R 43 I /1837 , S. 231-2371

1

Eine Anwesenheitsliste liegt nicht vor, ebensowenig eine Angabe über die Person des Protokollführers. Allerdings findet sich in R 43 I /1837 , S. 181-187 ein Verzeichnis der einzuladenden Abgeordneten der NatVers, das 28 MSPD-, 38 Zentrums-, 11 DDP-, 3 DNVP-, 6 DVP- und 2 USPD-Abgeordnete sowie einen Fraktionslosen umfaßt.

Ministerpräsident Scheidemann begrüßt die so zahlreich Erschienen und weist auf den Zweck der Besprechung hin. Er führt aus, daß entgegen den Pressenachrichten der Reichsregierung von den Verhandlungen der rheinischen Parlamentarier mit dem französischen Hauptmann Rostan und dem General Mangin2 vorher nichts bekannt gewesen sei3.

2

Siehe Dok. Nr. 88, P. 4; Hptm. Rostan war frz.
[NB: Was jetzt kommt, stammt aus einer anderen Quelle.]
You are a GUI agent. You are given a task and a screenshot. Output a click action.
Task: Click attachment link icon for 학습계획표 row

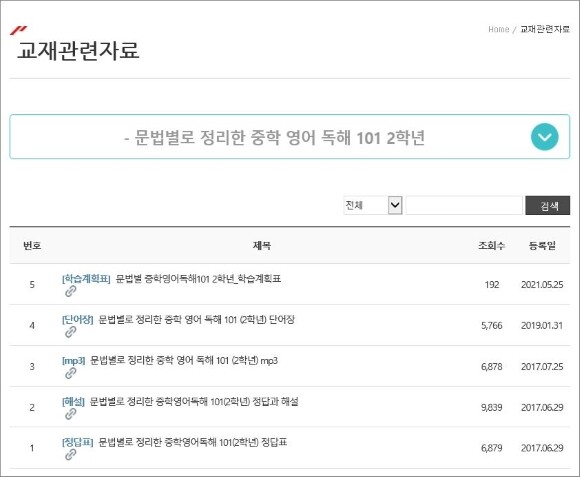pyautogui.click(x=70, y=292)
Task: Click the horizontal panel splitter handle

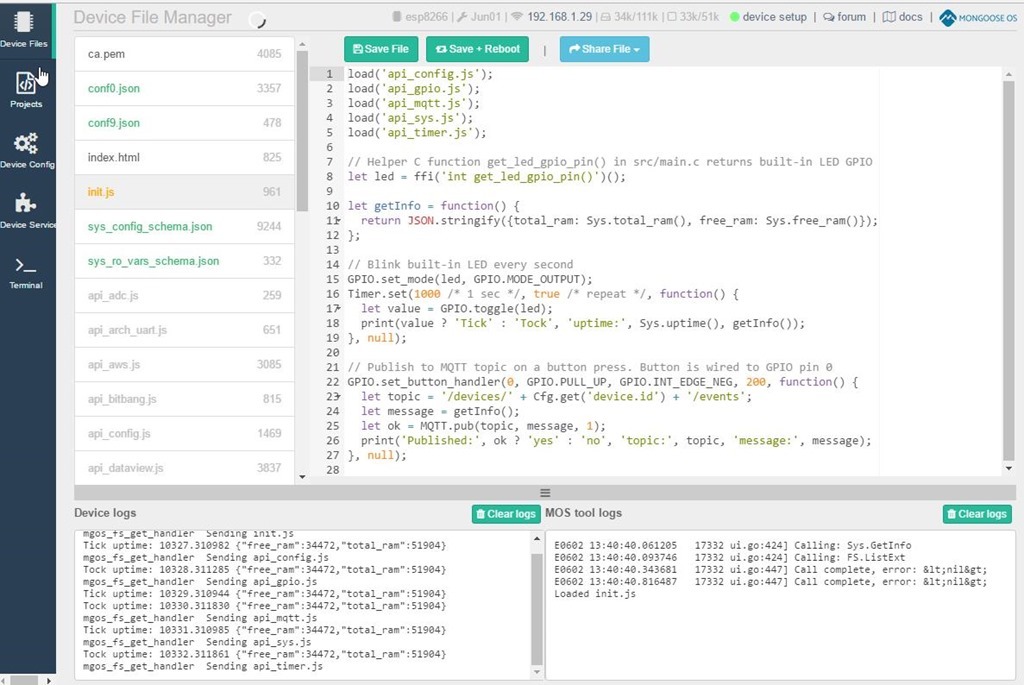Action: [545, 492]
Zensuroffizier in Aachen und hatte am 15.5.1919 eine Unterredung mit Dr. Froberger, in der er erklärte, „daß Frankreich eine baldige Erklärung der Republik Rheinland aus der Bevölkerung heraus wünsche. England und die Vereinigten Staaten hätten den Franzosen freie Hand gelassen infolge der Ausführungen des Friedensvertrages. […] Im Falle, daß die rheinische Republik nicht errichtet würde, beabsichtigen die Franzosen, an der Ostgrenze des besetzten Gebietes eine Zollgrenze zu schaffen und damit das Rheinland in das frz. Wirtschaftsgebiet einzuschließen. […]“ Der Bericht Frobergers über diese Besprechung wurde von dem dt. Brückenkopfoffizier in Köln, Hptm. Schwink, am 15.5.1919 aufgezeichnet und der Friedensdelegation in Versailles, der Wako in Spa, der OHL, dem RegPräs. Köln und dem Kölner OB übermittelt (R 43 I /1837 , S. 93-95).

3

Die Kölnische Volkszeitung, deren außenpolitischer Redakteur Froberger war, hatte in Nr. 405 am 25.5.1919 erklärt, „daß die genannten Herren sowohl vor ihrer Besprechung mit dem frz. General die RReg. von ihrem Schritte in Kenntnis gesetzt haben, als auch nachher der Berliner Regierung und unserer Friedensdelegation in Versailles genauen Bericht über die Verhandlungen in Mainz erstattet haben.“

Unterstaatssekretär Albert belegt das näher an Hand der Akten.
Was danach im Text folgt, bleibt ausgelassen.